▶ EXERCISE
Exactly the line that contains "You are a GUI" and the lines following it to the end of the data are to be reproduced, and nothing more.
---- DATA LISTING
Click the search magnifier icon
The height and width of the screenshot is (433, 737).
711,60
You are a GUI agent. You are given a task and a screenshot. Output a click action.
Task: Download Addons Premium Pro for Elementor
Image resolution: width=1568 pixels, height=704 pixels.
--------
▶ SOLUTION
You are a GUI agent. You are given a task and a screenshot. Output a click action.
Task: Download Addons Premium Pro for Elementor
Image resolution: width=1568 pixels, height=704 pixels.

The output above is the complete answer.